Asceneuron SA, an emerging leader in the development of novel, oral small molecule therapeutics targeting tauopathies for Alzheimer’s and related neurodegenerative diseases, today announced that the Alzheimer’s Drug Discovery Foundation (ADDF) awarded it a $325,000 grant to support the development of Asceneuron’s tau modulators.
“We are honored to receive this prestigious grant and proud that our tau modulators have been chosen through the rigorous peer-review process of the ADDF,” said Dirk Beher, CEO of Asceneuron. “The award will fund critical research as we prepare for initial clinical testing of ASN-561, our lead O-GlcNAcase inhibitor, in humans in early 2016.”
“We are interested in supporting new and innovative research to address the pressing need for effective therapeutics to treat Alzheimer’s disease,” said ADDF Founding Executive Director and Chief Science Officer, Howard Fillit, MD. “We are excited about accelerating the development of tau modulators because one of the major hallmarks of Alzheimer’s disease is the presence of tangles composed of the tau protein. Research suggests that reducing the formation of these tangles may be an effective way to treat the disease as a neuroprotective strategy.”
Neurofibrillary tangles form when microtubule-associated protein tau aggregates into paired helical filaments and larger structures, a process associated with tau hyperphosphorylation. The enzyme O-linked N-acetylglucosaminidase (O GlcNAcase) reverses a naturally occurring posttranslational modification of tau termed O-GlcNAcylation. Since O-GlcNAcylation protects against the aggregation of tau, inhibiting O-GlcNAcase may prevent neurofibrillary tangle formation and, most importantly, the resulting neurodegeneration.
ASN-561 is the first orally available small molecule O-GlcNAcase inhibitor in late preclinical testing. At the 2014 Alzheimer's Association International Conference, Asceneuron reported that in a preclinical model characterized by neurofibrillary tangles, oral doses of ASN-561 caused dose-dependent increases in O-GlcNAcylated tau in the forebrain, brain stem and spinal cord that reached levels up to 12 times higher than levels seen control subjects.
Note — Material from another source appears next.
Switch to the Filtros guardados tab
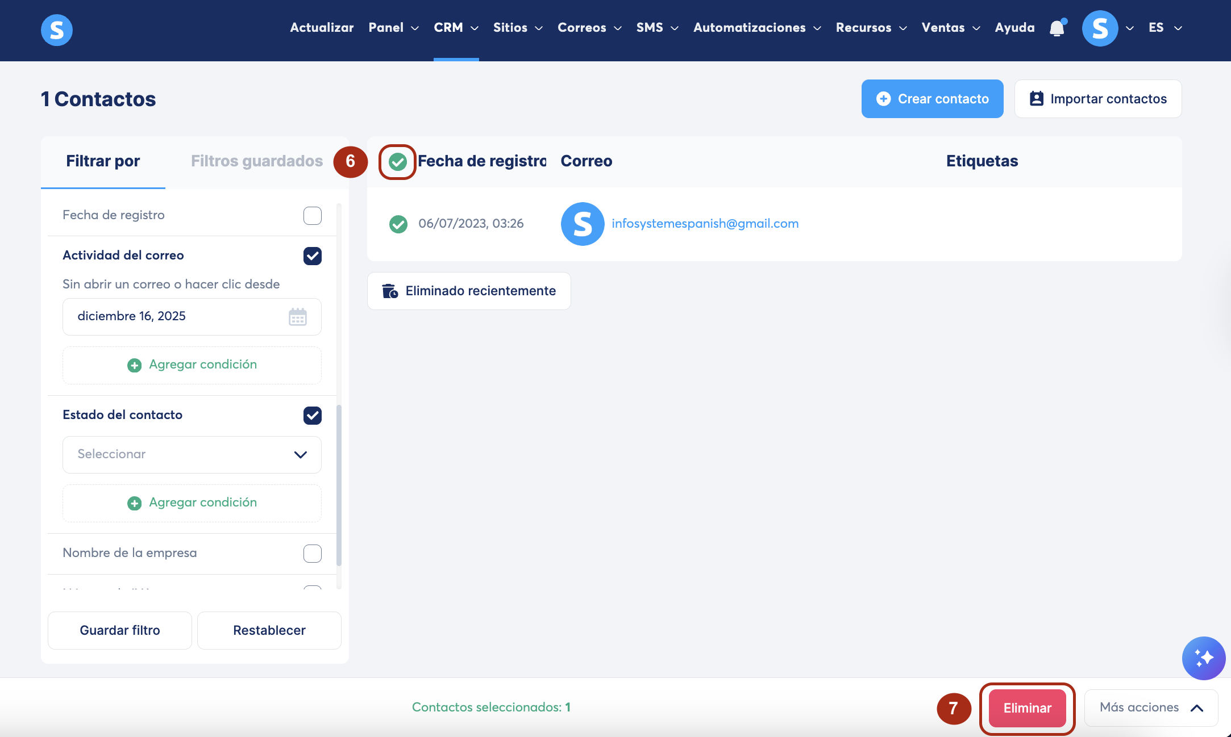 point(256,161)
Asceneuron aims to be among the first to confirm that this mechanism has therapeutic value for human patients.
Asceneuron plans to pursue the clinical development of ASN-561 in patients with progressive supranuclear palsy (PSP) and other tauopathies while also pursuing partnerships with larger companies for clinical development in Alzheimer’s disease (AD). PSP, an Orphan disease, is a neurodegenerative disorder associated with pathological tau accumulation (i.e. a tauopathy) in the brain. Asceneuron has also developed a proprietary blood biomarker of the O-GlcNAcase mechanism which has already been validated preclinically and will be used in the clinical trials.
About Asceneuron SA
Asceneuron SA (www.asceneuron.com) researches and develops oral small molecule therapeutics targeting tauopathies for treating Progressive Supranuclear Palsy (PSP), other related neurodegenerative diseases and Alzheimer’s disease. The lead product, a preclinical O-GlcNAcase inhibitor which targets tau, is scheduled to begin clinical testing in early 2016. Neuronal deposits of the microtubule-associated tau protein are a common feature of tauopathies, known to be a major contributor to neurodegenerative diseases. Asceneuron was formed in October 2012 through an MS Ventures-led spinout of the Alzheimer’s disease drug discovery portfolio and research group from Merck Serono, the pharmaceutical division of Merck.